2. The multi-channel ice box for continuous low-temperature experiments according to claim 1, characterized in that: The top center of the low-temperature cooling chamber (2) is connected to the bottom of the main switching mechanism, and the main switching mechanism includes a first one-way valve plate (16). The first one-way valve plates (16) are evenly distributed on the inner top surface of the main switching mechanism, and the evenly distributed first one-way valve plates (16) are flipped open by the contact of the elastic telescopic rod (9).

3. The multi-channel ice box for continuous low-temperature experiments according to claim 2, characterized in that: The main housing mechanism inside the ice box body (1) includes a lifting plate (6), and the bottom surface of the lifting plate (6) is provided with a guide shaft (7) through a torsion spring. The left end of the guide shaft (7) is fixedly provided with an abutting flip rod (8), and the outer end of the abutting flip rod (8) abuts between the lifting plate (6) and the ice box body (1).

4. A multi-channel ice box for continuous low-temperature experiments according to claim 3, characterized in that: Elastic telescopic rods (9) are fixed at equal distances on the front and rear outer walls of the guide shaft (7) below the lifting plate (6), and a water removal wiping plate (10) is rotatably installed inside the top surface of the lifting plate (6) through a torsion spring.
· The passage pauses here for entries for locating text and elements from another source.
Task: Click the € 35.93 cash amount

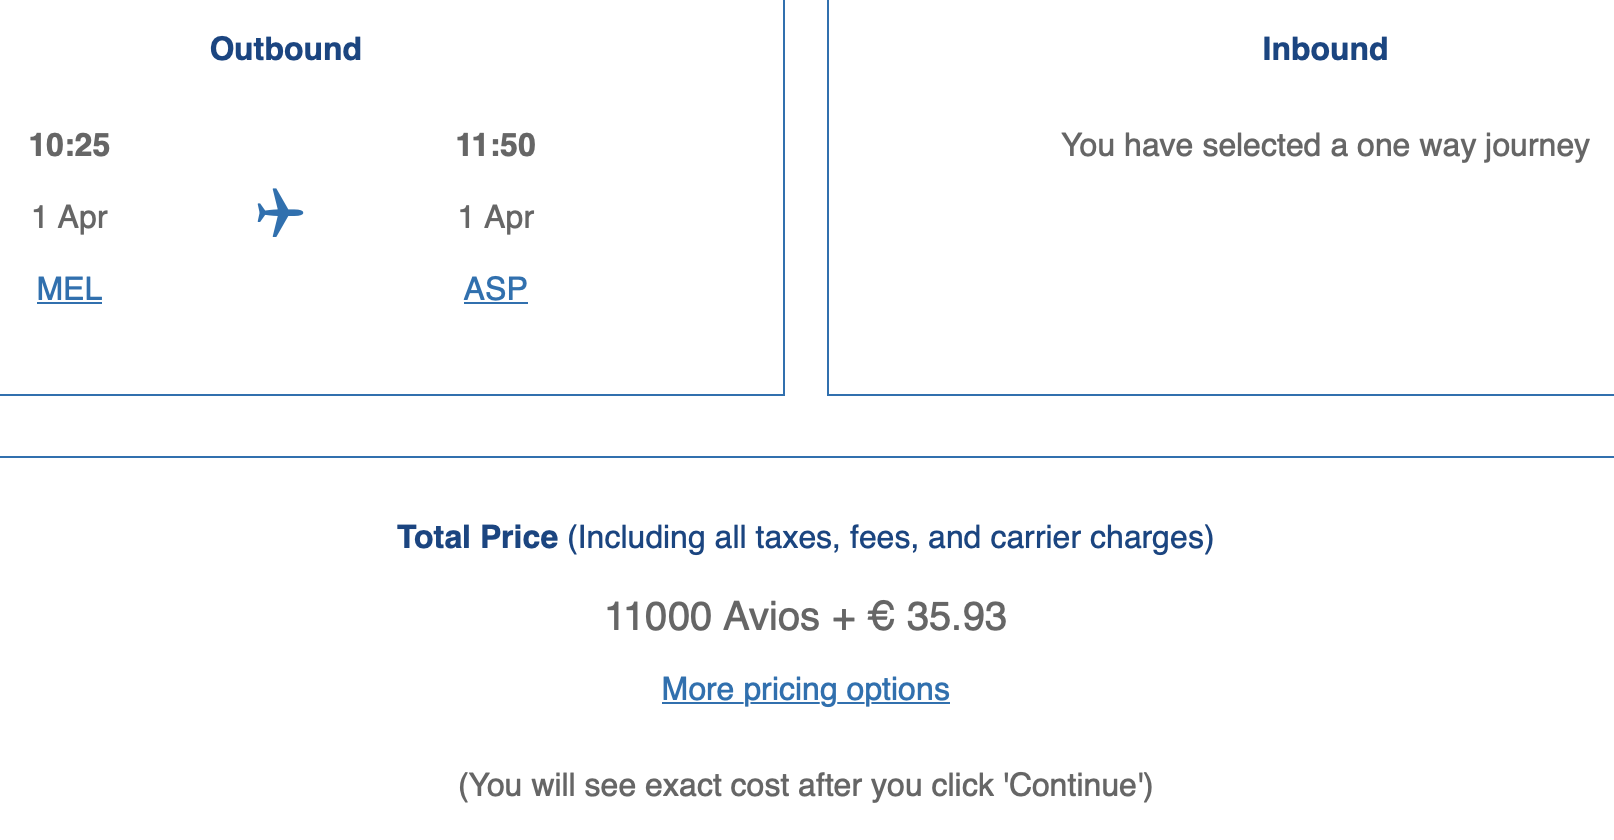Action: 937,616
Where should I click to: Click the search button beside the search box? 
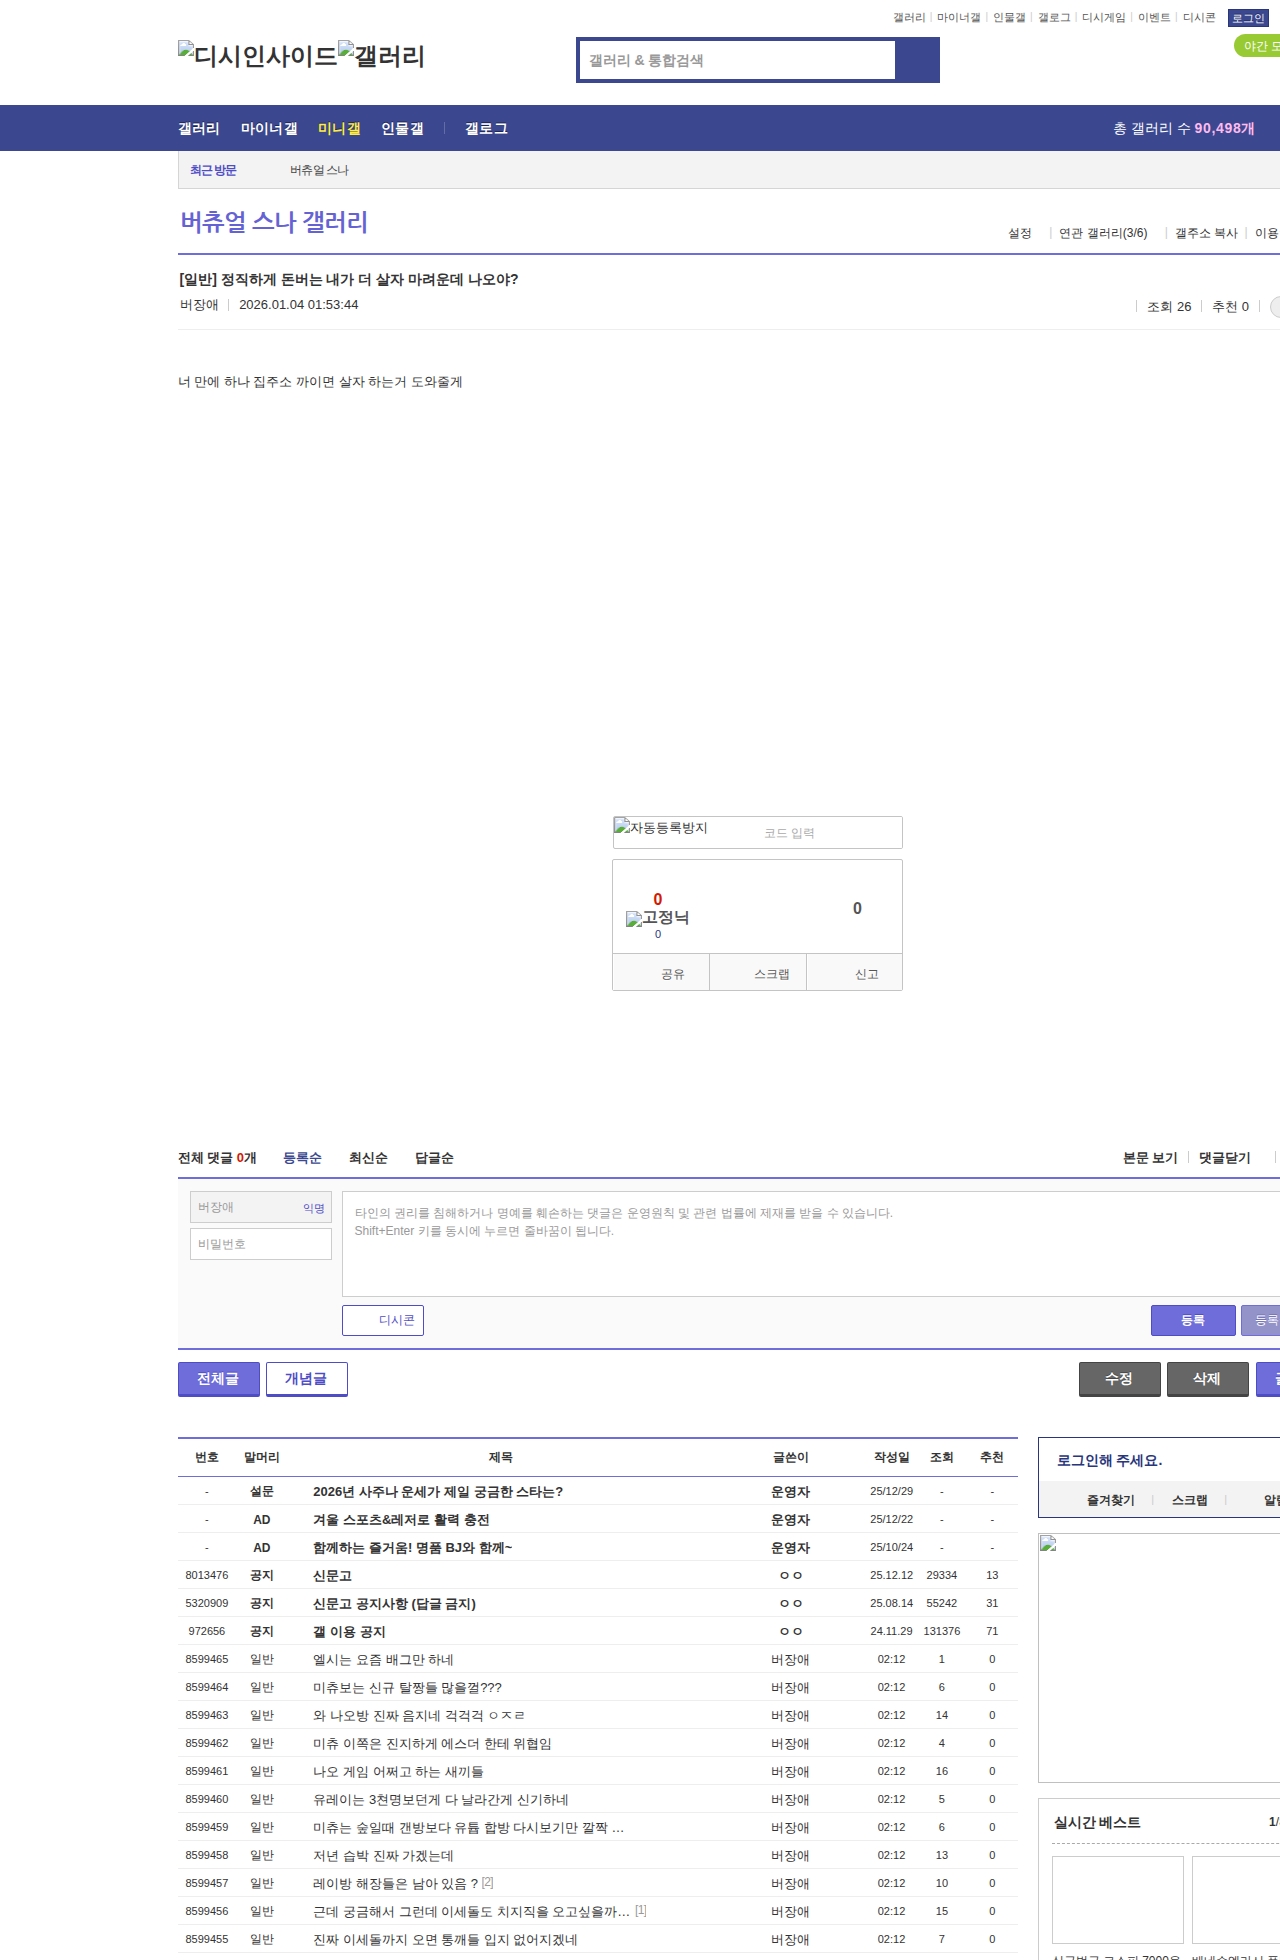pos(917,60)
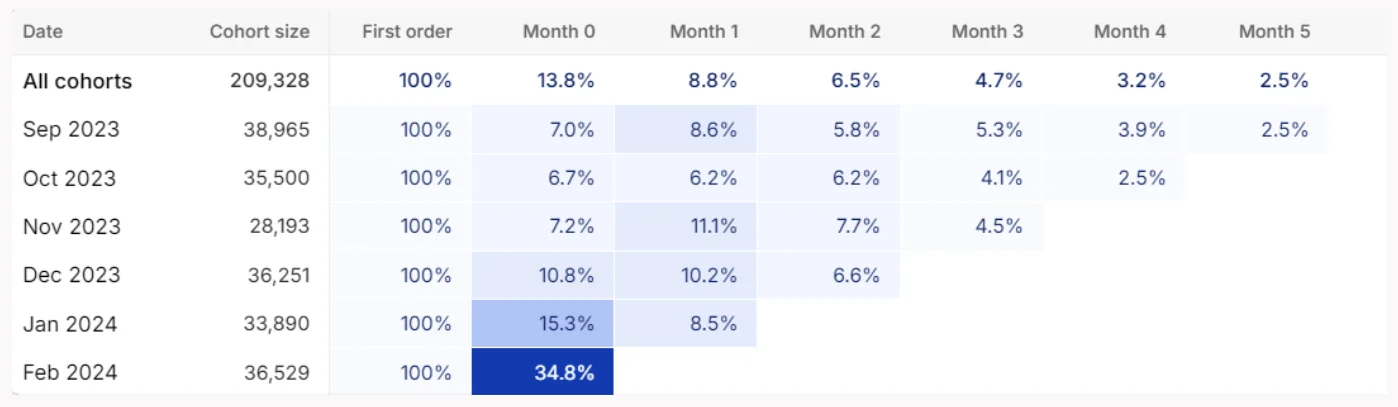Select the All cohorts row label

coord(77,81)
The bottom end of the water removal wiping plate (10) is connected to the left end of the guide shaft (7) through a traction cable (11).

5. A multi-channel ice box for continuous low-temperature experiments according to claim 1, characterized in that: The main receiving mechanism includes a main low-temperature connecting column (12), and the main low-temperature connecting column (12) is slidably disposed at the center of the ice box body (1) at equal angles. The main low-temperature connecting columns (12) distributed at equal angles are connected to the inner wall of the ice box body (1) by guide springs (13), and the bottom end of the main low-temperature connecting column (12) distributed at equal angles slides inside the main on / off mechanism.
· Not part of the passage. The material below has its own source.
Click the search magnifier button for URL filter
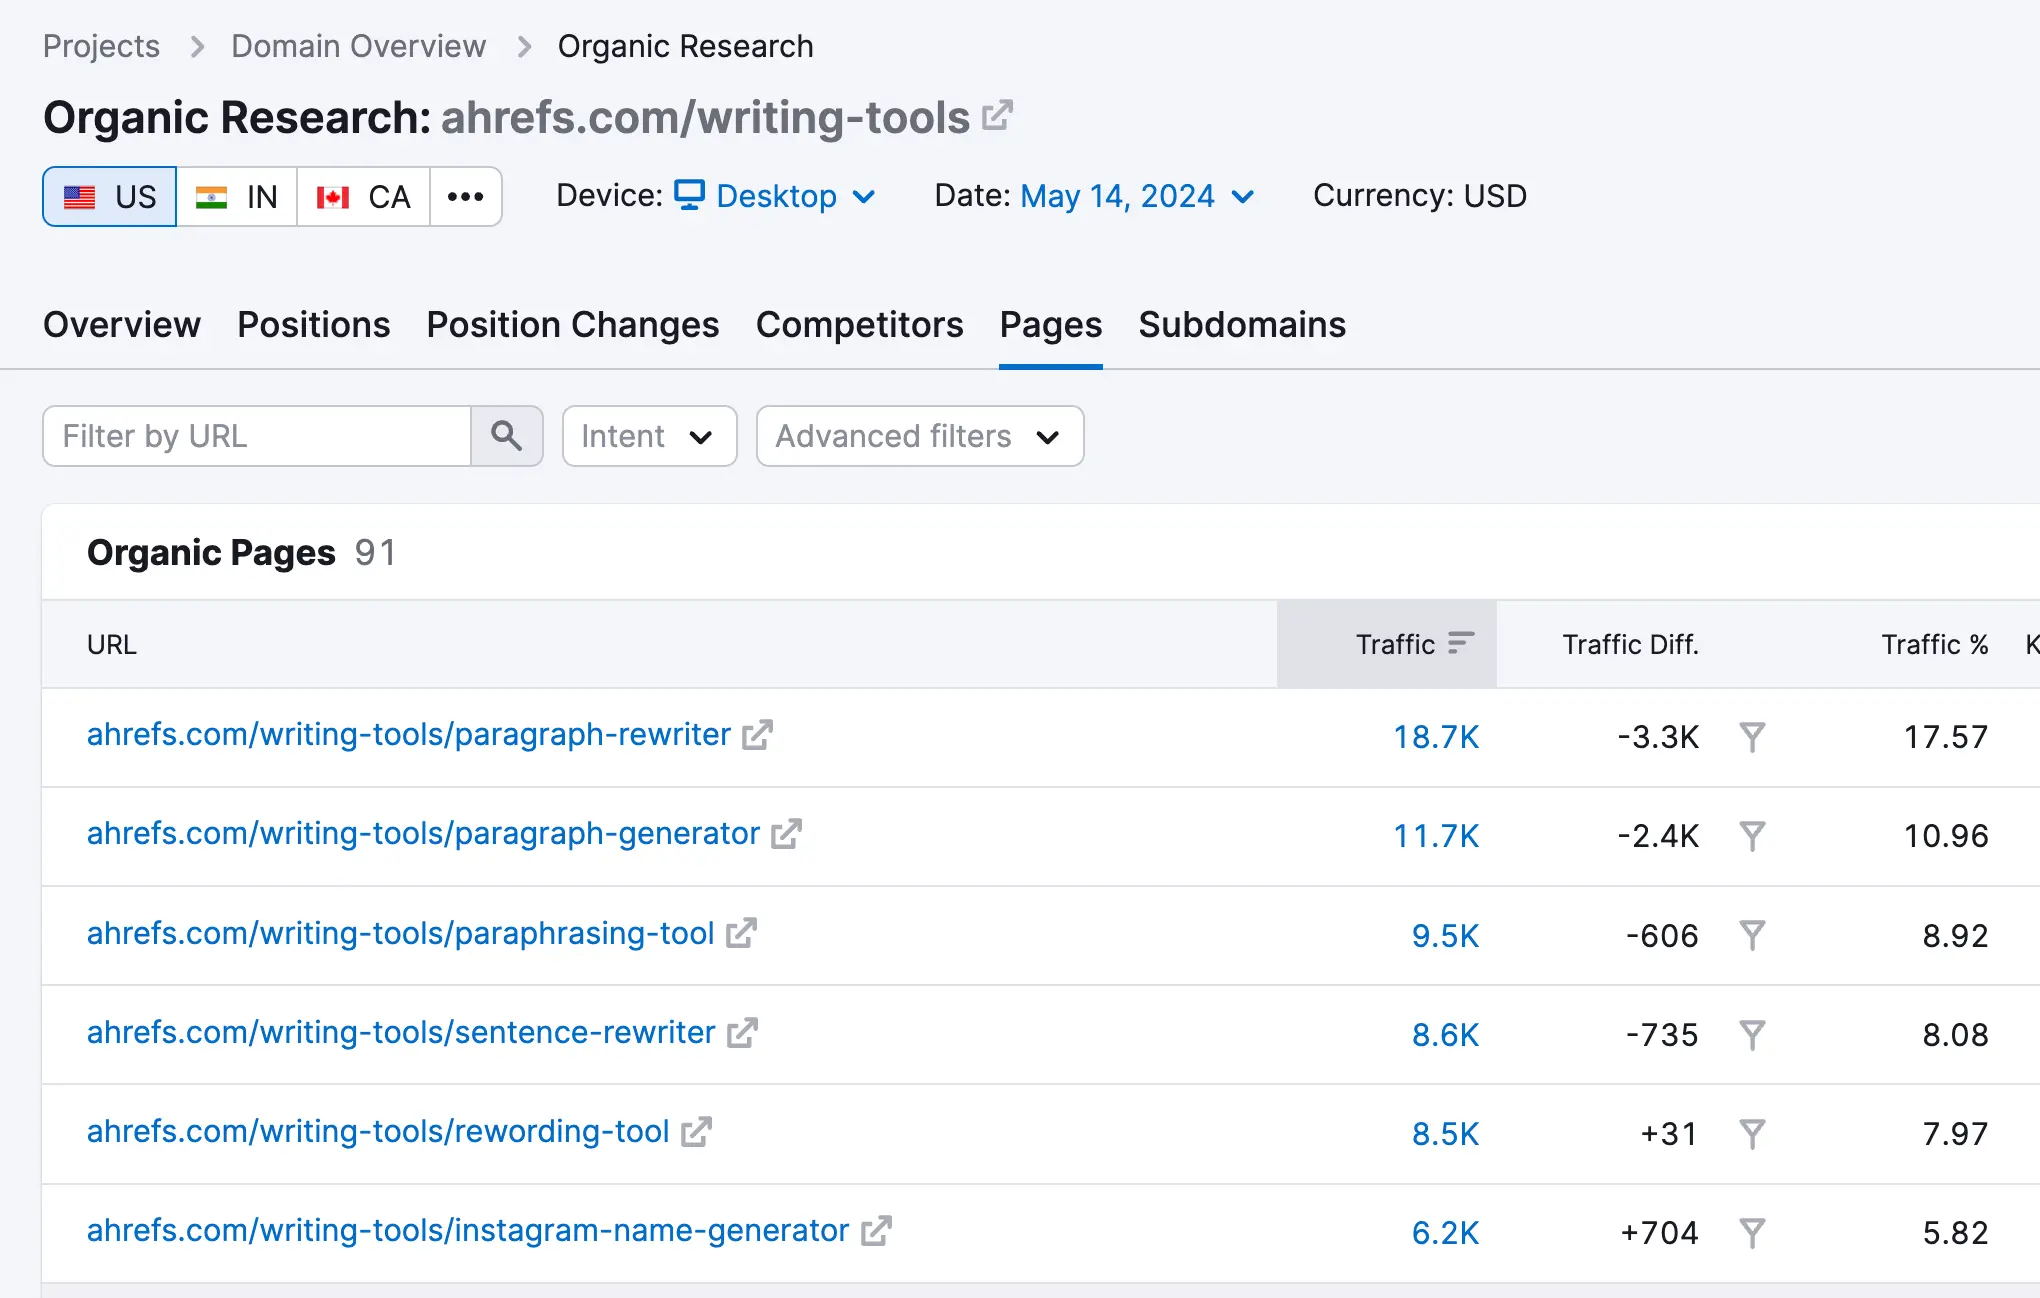 [506, 436]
6. A multi-channel ice box for continuous low-temperature experiments according to claim 5, characterized in that: The bottom end of the main low-temperature connecting column (12) inside the main receiving mechanism is connected to the inside of the main switching mechanism. The main switching mechanism also includes a second one-way valve plate (17). The second one-way valve plate (17) is rotatably disposed inside the top surface of the main switching mechanism at equal angles. The second one-way valve plates (17) distributed at equal angles are flipped open by the contact of the main low-temperature connecting column (12).
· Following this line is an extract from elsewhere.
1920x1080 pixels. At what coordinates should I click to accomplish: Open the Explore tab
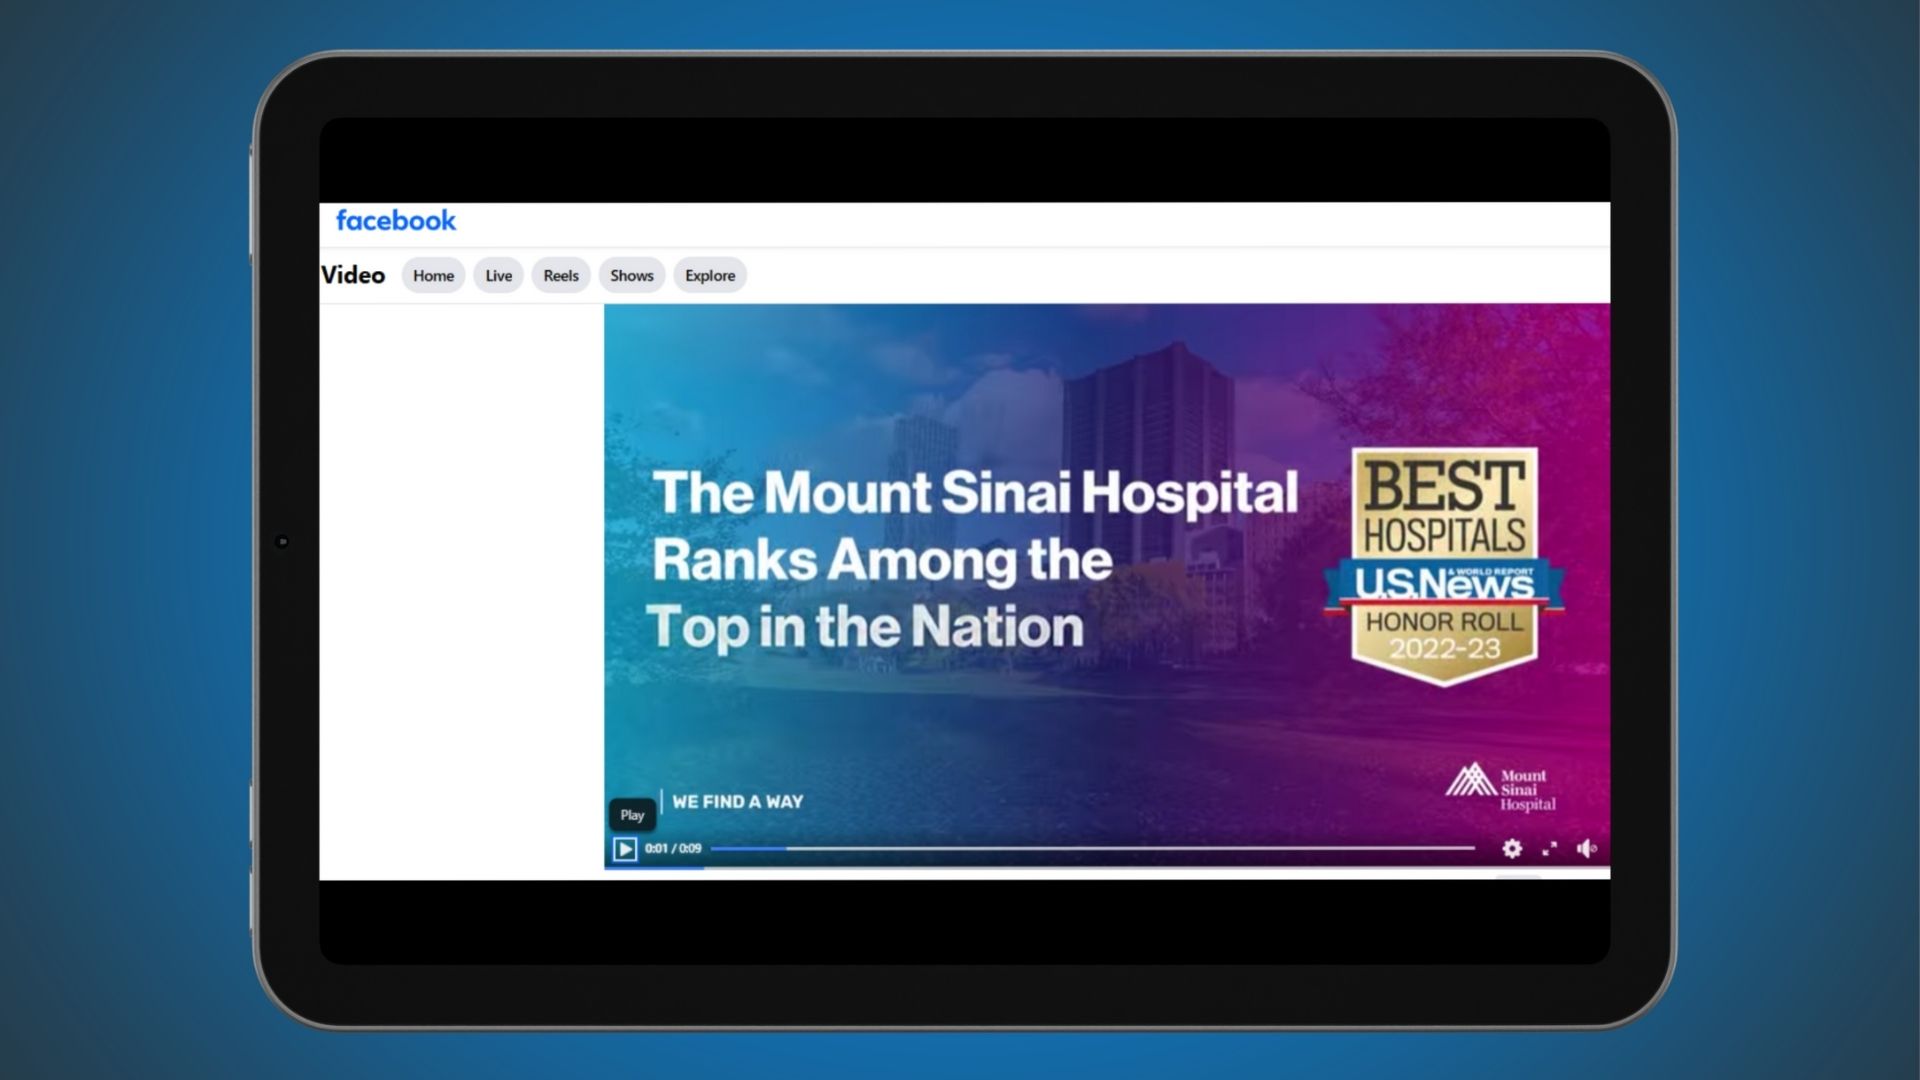[710, 276]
7. A multi-channel ice box for continuous low-temperature experiments according to claim 1, characterized in that: The ice box body (1) has secondary low-temperature connecting columns (18) evenly distributed inside, and the bottom ends of the secondary low-temperature connecting columns (18) are all slidably disposed inside the main switching mechanism. The main switching mechanism also contains a third one-way valve plate (19) evenly distributed inside, and the third one-way valve plate (19) is flipped open by the contact of the secondary low-temperature connecting columns (18).